More Tips


*Focus on Learning, Not Grades. Grades are just an artificial marker used to assess how much you’ve learned. While they are useful as a measurement tool, focusing on grades over understanding and learning useful ideas wastes your time. Look for ways you can use the material you are learning and focus on understanding it first, put grades afterwards.

*Read Papers Upside Down. A good editing habit when checking over your essays and assignments is to read them upside down. This prevents you from speed reading the page and missing grammatical or sentence structure errors. This also gives you a better feeling of how an essay might be read through fresh eyes, letting you improve your style.

*Schedule a BalanceCompress your work and studying into the weekdays and mornings so you don’t need to work all of the time. Good habits also involve taking time for rest as well.

*The 10-Year Old Rule. Pretend you had to teach everything in your course to a ten-year old. Could you do it? While advanced theoretical physics might not be comprehensible by a young child, the idea is that you should be able to simplify your subject into easily understandable pictures and metaphors. If you can do this for yourself, it will make your job far easier for remembering later.

Forgetting curve and how to improve your memory
The graph shown here is called “The Ebbinghaus Forgetting Curve”.
It indicates the rate at which human beings forget new information. As you can see, we forget almost 70% of what we learn within 24 hours. Even in the first 1 hour, you’ll forget more than half of what you’ve learned. Solution to this problem of forgetfulness, is regular revising and practice of the knowledge and skills over a period of time. Here are some techniques to increase your memory.

1. Regular revision – Recall what you have learned on a regular basis. The hour/day/week/month model is one. Ebbinghaus Studies also found that a stable long-term memory is established only after an average of 7 repetitions. That means you need to review a same lesson several times before you can effectively retain it in memory.

Let’s say on day 1 you learned a lesson. They should be reviewed once to twice again on the same day, once more on the second day, once more in a week, once more in two weeks, and again in a month. Research suggests that the spacing is different for individuals. Recent research has shown that rehearsal just prior to sleep is a powerful technique.
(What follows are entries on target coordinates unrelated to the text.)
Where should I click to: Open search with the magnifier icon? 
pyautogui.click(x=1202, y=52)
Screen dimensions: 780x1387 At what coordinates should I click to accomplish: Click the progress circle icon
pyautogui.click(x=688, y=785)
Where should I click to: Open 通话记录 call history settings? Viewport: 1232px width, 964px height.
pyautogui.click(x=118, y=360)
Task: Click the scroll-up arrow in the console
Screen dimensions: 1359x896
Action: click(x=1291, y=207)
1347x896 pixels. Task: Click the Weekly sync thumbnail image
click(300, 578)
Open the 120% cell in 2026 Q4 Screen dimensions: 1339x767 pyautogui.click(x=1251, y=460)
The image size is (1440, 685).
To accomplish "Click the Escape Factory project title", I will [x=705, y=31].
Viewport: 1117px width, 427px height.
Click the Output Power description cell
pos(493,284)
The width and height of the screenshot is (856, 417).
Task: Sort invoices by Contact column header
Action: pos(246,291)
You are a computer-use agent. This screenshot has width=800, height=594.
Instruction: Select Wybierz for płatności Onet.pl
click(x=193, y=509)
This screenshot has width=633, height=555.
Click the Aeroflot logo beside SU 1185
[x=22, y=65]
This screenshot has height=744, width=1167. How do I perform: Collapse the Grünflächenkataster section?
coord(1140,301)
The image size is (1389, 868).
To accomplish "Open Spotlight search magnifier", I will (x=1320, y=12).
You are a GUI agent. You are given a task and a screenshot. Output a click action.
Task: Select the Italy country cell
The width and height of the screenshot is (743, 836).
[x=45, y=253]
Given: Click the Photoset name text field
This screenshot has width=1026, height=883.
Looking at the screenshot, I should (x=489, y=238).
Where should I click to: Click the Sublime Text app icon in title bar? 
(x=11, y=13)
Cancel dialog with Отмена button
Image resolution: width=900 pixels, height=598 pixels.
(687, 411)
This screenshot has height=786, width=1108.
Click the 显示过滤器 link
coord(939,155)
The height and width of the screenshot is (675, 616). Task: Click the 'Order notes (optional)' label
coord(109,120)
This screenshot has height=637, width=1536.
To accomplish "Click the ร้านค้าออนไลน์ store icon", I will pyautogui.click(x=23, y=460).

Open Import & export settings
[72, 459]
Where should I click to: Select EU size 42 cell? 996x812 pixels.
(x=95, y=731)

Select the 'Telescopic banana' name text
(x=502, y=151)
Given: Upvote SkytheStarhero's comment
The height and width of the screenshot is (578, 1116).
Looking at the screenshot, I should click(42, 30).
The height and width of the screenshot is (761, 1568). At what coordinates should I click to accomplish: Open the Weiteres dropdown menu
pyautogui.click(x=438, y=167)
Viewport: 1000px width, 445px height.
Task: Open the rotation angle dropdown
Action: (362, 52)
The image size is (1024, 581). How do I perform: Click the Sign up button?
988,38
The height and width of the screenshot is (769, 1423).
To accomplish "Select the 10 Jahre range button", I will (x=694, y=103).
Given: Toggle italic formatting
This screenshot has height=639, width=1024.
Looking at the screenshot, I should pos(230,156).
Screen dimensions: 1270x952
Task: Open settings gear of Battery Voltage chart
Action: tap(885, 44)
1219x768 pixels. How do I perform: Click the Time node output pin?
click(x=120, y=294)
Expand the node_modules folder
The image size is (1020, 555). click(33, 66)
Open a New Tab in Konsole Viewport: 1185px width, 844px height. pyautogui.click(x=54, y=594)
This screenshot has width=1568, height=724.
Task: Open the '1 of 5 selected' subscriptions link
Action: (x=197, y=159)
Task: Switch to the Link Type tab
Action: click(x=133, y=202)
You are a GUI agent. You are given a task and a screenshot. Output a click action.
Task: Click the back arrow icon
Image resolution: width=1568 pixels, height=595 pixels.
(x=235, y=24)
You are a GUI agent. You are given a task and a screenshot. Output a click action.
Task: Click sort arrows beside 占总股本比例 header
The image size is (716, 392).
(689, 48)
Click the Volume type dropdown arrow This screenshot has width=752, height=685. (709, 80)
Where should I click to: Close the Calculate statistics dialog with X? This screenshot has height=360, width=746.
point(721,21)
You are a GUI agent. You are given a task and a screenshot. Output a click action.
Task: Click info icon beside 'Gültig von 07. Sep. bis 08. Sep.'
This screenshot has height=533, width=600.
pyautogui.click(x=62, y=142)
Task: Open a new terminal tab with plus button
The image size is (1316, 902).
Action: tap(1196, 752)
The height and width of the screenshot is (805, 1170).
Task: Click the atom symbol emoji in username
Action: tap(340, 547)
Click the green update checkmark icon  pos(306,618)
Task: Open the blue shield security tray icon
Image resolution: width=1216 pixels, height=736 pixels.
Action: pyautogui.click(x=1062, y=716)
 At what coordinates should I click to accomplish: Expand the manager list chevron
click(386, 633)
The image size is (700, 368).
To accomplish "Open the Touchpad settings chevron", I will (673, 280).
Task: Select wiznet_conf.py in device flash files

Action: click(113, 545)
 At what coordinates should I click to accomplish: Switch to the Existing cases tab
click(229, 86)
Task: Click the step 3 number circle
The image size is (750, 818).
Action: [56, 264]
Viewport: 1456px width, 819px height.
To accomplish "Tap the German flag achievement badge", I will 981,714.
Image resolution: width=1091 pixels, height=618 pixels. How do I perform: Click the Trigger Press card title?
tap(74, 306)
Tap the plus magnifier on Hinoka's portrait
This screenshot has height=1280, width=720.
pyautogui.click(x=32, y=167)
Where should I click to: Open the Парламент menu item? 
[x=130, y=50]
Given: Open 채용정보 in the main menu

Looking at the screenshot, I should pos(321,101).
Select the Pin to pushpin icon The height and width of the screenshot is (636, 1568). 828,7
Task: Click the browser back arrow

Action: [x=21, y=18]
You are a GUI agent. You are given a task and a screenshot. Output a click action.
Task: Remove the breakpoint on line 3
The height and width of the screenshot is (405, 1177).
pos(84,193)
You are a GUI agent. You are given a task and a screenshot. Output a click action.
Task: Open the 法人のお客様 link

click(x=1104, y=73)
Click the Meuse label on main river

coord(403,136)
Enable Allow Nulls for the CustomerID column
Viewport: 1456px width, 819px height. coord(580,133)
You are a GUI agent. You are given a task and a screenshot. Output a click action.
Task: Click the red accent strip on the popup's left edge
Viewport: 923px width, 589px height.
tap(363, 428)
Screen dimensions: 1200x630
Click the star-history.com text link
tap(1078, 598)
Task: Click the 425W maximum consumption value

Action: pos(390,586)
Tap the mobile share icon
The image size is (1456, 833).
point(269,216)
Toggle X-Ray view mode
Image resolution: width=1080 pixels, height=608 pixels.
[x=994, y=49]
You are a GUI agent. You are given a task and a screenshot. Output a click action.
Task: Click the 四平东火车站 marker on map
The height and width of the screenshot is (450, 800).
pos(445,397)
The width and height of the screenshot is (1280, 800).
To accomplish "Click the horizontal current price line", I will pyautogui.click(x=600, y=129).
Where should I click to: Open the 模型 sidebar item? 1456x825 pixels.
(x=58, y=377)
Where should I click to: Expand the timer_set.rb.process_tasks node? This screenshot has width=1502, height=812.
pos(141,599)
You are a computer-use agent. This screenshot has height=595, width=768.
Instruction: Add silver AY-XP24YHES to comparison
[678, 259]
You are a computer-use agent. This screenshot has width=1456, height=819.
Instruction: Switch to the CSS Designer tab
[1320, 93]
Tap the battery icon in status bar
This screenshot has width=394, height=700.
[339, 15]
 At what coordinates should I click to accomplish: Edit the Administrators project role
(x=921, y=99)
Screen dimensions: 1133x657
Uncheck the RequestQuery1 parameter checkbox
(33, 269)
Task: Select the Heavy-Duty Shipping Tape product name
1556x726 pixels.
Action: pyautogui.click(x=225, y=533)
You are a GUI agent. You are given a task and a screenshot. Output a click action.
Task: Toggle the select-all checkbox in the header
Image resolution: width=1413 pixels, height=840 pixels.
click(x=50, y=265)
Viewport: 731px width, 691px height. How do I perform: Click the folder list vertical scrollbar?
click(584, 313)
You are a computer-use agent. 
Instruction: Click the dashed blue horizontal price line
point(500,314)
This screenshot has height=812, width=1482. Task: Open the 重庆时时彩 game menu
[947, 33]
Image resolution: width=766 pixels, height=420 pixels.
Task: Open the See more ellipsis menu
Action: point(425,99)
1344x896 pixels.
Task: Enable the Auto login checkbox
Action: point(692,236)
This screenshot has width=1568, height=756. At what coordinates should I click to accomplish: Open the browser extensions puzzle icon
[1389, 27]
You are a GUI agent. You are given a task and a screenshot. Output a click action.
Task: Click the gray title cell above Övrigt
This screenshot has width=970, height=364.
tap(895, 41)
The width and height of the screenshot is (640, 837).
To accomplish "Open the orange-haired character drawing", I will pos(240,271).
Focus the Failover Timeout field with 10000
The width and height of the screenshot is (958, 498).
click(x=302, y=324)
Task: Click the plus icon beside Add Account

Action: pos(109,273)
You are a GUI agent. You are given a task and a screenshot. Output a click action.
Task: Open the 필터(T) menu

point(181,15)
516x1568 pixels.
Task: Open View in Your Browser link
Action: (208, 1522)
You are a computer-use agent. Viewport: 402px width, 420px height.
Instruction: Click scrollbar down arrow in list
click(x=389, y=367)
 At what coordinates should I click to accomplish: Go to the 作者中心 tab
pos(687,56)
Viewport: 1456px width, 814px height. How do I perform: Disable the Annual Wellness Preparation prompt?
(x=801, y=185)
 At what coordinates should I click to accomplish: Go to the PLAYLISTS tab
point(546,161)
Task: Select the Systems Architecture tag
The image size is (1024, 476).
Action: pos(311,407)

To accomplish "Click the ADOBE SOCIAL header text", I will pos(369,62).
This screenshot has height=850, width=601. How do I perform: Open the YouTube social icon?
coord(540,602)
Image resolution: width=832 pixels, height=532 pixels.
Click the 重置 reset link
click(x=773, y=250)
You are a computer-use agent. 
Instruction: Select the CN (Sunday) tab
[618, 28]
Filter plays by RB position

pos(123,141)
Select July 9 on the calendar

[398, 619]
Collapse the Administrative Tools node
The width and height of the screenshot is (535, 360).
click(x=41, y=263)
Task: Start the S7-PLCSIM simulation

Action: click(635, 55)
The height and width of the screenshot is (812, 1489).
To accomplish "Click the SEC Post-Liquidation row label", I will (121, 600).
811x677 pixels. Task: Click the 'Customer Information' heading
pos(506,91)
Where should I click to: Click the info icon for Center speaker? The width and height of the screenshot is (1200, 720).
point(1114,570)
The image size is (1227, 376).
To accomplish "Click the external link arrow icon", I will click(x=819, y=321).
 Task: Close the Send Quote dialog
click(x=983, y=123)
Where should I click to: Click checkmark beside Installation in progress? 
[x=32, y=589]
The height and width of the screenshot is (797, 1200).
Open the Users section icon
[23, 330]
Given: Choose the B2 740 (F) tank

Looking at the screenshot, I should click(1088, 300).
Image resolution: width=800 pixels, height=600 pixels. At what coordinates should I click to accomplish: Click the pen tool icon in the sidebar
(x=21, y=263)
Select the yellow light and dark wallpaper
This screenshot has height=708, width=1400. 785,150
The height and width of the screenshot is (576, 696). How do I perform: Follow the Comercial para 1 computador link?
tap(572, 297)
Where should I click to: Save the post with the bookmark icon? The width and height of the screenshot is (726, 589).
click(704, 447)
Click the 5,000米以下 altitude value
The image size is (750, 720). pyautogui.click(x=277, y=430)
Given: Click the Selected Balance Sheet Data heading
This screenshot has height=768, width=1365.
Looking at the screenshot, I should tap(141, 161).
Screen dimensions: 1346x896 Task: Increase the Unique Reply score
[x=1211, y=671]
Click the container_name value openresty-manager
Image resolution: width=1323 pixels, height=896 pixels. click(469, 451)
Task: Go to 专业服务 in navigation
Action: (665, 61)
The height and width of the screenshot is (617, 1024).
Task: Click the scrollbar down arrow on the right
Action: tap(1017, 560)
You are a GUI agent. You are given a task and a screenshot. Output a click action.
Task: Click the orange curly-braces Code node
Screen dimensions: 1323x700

2. Take notes and prepare a short note – Write up the lesson, in your own words with diagrams, and prepare a summary or short note of the lesson. This can result in dramatic increases in learning (20-30%). Then re-read a few times afterwords.

3. Repetition – Before starting a new study session, repeat (not in parrot fashion) the what you’ve studied previously. Take five or ten minutes at the start to revise the previous content.

4. Practice – Do questions, past papers after the course. This prevents reliance on short-term memory and gives you a chance to develop long term knowledge and skills.